PROBLEM DESCRIPTION = Among the lines of the material below, count those holding "record". Report the number by itself.

EXTRACTED DATA =
------------------------

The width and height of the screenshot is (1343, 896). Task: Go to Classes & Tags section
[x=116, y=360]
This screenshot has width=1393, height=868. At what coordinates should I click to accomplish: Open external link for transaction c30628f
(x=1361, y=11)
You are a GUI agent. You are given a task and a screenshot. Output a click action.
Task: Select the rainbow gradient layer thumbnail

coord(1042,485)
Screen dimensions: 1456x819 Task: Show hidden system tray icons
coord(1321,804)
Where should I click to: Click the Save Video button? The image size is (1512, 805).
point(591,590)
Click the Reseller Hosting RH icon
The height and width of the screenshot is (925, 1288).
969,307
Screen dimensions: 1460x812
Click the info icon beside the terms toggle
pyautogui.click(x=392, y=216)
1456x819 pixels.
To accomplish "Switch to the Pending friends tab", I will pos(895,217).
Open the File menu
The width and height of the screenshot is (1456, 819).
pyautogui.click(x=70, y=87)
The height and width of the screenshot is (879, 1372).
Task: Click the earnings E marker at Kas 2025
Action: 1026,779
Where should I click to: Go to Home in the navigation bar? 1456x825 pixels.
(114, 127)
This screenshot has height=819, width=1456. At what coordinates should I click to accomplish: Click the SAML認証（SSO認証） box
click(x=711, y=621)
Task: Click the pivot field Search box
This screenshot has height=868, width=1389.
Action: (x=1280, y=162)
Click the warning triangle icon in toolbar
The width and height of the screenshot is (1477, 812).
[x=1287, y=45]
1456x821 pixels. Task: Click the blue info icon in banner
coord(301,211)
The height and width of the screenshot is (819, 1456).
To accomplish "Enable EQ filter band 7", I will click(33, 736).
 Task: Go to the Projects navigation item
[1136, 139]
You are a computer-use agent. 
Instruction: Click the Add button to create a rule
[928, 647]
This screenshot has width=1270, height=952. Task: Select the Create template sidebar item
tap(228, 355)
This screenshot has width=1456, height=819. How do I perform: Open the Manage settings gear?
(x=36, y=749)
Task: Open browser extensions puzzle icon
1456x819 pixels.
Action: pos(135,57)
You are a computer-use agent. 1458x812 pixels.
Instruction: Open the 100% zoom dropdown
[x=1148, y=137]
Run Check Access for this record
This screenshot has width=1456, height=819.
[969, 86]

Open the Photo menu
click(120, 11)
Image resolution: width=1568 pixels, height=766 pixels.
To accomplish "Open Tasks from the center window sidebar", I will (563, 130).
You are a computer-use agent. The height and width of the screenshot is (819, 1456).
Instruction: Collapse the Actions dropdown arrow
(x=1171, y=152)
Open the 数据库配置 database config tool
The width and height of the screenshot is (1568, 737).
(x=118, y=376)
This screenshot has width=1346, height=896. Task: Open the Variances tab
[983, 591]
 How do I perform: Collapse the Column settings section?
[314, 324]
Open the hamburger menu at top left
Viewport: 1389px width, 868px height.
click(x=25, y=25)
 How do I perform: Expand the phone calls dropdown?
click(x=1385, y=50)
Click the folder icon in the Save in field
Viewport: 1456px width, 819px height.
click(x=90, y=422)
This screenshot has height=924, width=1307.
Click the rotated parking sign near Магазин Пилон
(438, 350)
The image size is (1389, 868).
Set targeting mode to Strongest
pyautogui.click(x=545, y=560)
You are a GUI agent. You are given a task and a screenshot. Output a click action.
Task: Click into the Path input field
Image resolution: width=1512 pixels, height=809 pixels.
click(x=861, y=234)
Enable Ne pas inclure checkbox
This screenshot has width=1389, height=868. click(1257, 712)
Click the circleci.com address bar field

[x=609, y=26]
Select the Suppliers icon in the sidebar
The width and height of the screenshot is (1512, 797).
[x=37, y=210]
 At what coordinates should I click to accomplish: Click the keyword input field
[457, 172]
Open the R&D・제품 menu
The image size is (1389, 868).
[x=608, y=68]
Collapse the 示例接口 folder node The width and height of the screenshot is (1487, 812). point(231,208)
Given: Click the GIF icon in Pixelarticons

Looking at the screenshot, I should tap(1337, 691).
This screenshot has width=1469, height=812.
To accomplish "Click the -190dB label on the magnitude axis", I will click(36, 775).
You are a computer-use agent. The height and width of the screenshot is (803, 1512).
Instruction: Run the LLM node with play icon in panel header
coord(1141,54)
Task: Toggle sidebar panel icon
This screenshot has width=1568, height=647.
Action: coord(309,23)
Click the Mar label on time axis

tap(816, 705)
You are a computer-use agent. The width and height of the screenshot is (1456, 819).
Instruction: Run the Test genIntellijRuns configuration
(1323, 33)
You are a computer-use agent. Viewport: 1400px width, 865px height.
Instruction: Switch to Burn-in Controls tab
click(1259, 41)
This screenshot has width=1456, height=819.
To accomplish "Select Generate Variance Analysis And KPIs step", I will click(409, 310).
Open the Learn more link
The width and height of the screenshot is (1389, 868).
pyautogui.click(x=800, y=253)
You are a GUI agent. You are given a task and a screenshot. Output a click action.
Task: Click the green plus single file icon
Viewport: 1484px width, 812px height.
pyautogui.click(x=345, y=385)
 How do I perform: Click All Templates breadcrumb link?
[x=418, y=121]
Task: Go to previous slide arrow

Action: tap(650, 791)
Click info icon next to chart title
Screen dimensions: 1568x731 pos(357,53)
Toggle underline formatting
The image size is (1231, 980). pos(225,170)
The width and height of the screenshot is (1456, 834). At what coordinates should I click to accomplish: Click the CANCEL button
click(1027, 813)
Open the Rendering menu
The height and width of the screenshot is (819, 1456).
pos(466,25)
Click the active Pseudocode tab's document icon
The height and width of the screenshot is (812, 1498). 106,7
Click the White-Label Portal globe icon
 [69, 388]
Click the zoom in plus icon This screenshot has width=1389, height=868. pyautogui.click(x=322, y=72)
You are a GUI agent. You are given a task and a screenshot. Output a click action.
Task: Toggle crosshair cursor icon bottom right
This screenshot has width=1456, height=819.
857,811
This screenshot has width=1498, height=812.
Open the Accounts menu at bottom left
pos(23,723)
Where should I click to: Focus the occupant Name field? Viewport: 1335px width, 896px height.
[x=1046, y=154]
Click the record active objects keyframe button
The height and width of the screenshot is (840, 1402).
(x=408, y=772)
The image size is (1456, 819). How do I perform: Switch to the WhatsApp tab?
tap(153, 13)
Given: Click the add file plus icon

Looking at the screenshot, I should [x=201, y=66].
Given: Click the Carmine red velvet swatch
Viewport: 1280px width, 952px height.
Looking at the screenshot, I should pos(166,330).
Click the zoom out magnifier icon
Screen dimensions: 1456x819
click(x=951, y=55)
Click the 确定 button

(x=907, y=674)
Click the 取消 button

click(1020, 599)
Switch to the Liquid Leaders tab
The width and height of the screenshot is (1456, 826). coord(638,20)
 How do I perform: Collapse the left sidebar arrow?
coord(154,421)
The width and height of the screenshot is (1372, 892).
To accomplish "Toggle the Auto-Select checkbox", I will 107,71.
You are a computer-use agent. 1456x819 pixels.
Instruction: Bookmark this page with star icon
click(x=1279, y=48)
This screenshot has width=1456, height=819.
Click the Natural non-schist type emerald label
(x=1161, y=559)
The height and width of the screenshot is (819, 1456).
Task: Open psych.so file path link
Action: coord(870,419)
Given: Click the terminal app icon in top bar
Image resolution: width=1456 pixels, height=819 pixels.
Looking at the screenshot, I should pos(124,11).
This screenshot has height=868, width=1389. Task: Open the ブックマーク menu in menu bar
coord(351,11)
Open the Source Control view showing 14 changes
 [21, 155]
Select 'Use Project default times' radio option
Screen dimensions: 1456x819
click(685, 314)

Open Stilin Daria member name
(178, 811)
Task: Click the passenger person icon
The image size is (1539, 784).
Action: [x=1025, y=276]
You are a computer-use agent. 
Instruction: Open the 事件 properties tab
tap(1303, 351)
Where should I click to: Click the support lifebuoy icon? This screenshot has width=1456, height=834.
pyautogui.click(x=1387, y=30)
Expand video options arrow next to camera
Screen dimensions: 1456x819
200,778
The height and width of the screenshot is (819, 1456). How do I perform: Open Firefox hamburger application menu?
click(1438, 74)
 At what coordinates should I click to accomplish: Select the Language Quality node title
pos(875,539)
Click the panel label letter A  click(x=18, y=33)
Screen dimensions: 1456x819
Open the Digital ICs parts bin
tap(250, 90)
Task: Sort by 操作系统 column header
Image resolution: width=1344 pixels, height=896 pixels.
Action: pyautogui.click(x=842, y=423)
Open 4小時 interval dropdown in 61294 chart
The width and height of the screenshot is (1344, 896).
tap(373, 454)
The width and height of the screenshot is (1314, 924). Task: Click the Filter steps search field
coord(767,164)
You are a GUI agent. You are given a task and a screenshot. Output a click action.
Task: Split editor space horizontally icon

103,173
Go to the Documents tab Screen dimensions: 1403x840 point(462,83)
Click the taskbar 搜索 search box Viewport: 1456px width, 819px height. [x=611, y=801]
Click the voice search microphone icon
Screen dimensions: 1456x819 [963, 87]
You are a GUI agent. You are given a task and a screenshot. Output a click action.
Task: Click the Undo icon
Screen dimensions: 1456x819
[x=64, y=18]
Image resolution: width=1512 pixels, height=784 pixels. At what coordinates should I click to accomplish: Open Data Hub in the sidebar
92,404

------------------------

EXPECTED OUTPUT = 2